2010-11-16 Thread Kristofer Munsterhjelm

robert bristow-johnson wrote:


On Nov 16, 2010, at 8:57 AM, Kristofer Munsterhjelm wrote:


robert bristow-johnson wrote:

On Nov 15, 2010, at 8:40 PM, Bob Richard wrote:

On 11/15/2010 4:58 PM, fsimm...@pcc.edu wrote:
When majority rules, a 51 percent majority can have their way in 
election after election. But what other
possible standard is there for democracy and fairness besides 
majority rule?


For seats in legislative bodies, proportional representation.
for which STV or a more Condorcet-like ordering (what would the name 
of that be? Kristofer Munsterhjelm had a Schulze ordering for 
Oakland) does well. here in Vermont we just had an election where for 
my state senate district, we voted for 6 out of about 15 and the top 
6 vote getters win seats, but that method sorta sucks.
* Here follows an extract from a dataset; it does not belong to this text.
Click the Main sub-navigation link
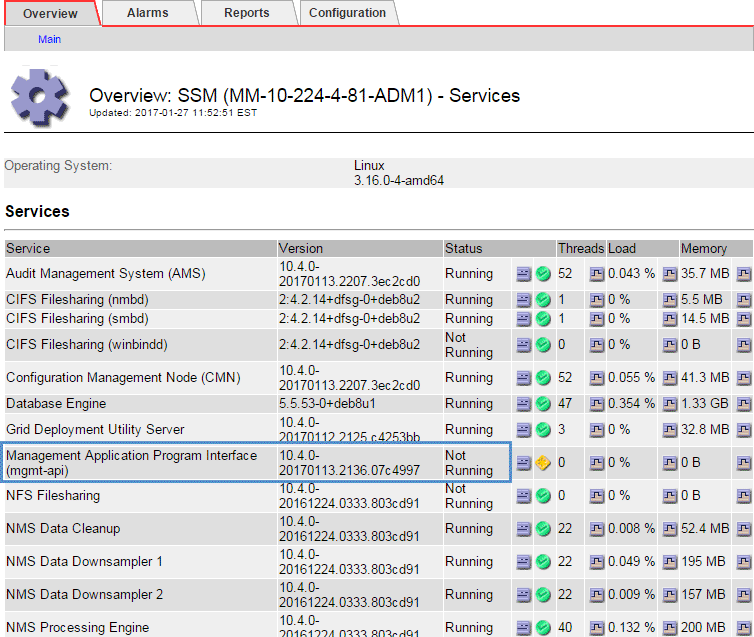754x637 pixels. pos(49,39)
Condorcet doesn't give proportional representation. If you have an 
example like:


51: D1  D2  D3  D4
49: R1  R2  R3  R4

and pick the first four, all the Ds will win.


good point.  maybe STV would be better for proportionality.
STV would be better since it meets the Droop proportionality criterion 
and Condorcet does not.


I think counterarguments would make use of that the majorities are not 
necessarily the same. Those who see no point in Condorcet would say: 
if the leftists prefer A to B and the right-wingers prefer A to C, 
that's still short of majority rule.


so let's pick B or C even though a majority of voters (neither 
specifically left or right) vote that A is the better choice over either 
B or C.  the reason why Condorcet (assuming a CW exists) is the 
democratic choice has nothing to do with left or right political 
alignment.  the problem with electing someone other than the CW is that 
we, the voters, by a majority have expressed that we want the CW.  
otherwise, why not use random chance, or just give the election to the 
*minority* candidate?


I used left and right as examples. The argument would be so, different 
majority factions wanted someone else, but they're not the same 
majority. I don't agree with it (I would say something like but assume 
you want X - then you can make a majority more happier by choosing Y 
instead if there's a majority that prefers XY).


here's a fundamental philosophical question: why is it better, even in a 
two-candidate race, to elect the majority winner?  why not have rules 
that we elect the minority candidate?  (i have my own answers, but i 
would be interested in reading some others.)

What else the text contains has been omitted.